DATA TO USE: Begin

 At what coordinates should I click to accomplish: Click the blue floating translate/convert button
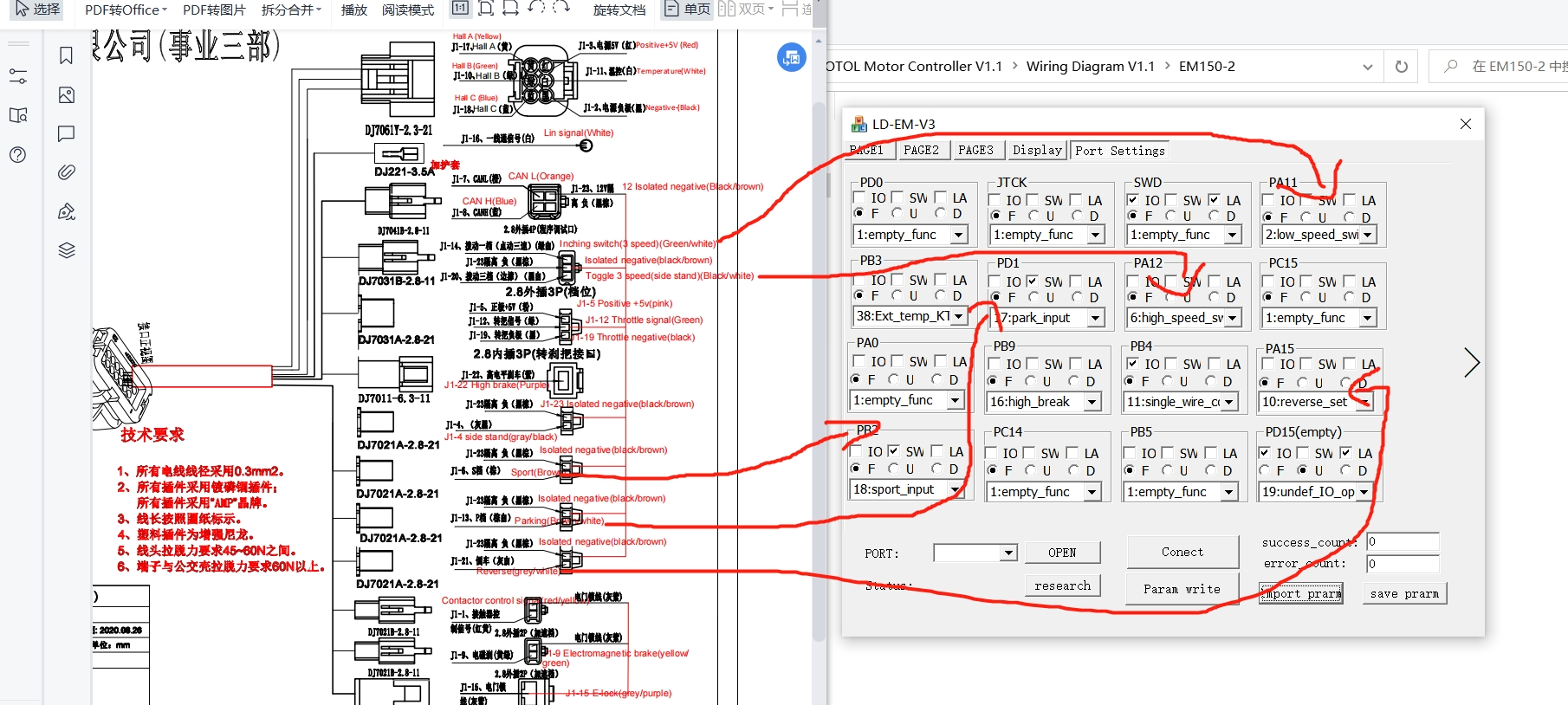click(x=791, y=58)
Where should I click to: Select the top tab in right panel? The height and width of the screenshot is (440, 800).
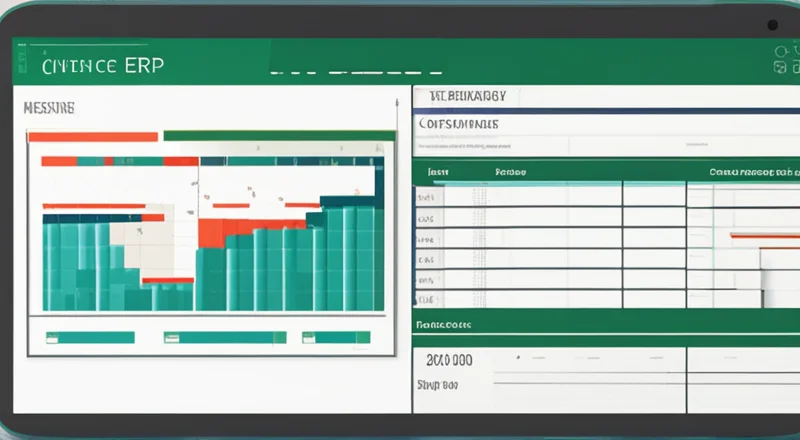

DATA TO USE: End
DATA TO USE: Begin

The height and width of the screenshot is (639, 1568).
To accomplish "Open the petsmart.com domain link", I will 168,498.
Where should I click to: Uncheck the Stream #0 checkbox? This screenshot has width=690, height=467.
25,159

DATA TO USE: End
DATA TO USE: Begin

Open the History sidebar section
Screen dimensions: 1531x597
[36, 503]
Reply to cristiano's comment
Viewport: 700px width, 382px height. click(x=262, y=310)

DATA TO USE: End

» **TASK ITEM**
In the records above, find the line with "At what coordinates" and the line with "Where should I click to: Select". Write out exactly those lines and every one between, with no pictures and no other lines.

» **RESPONSE AREA**
 At what coordinates should I click to accomplish: Click the blue floating translate/convert button
click(x=791, y=58)
Where should I click to: Select the top tab in right panel? The height and width of the screenshot is (440, 800).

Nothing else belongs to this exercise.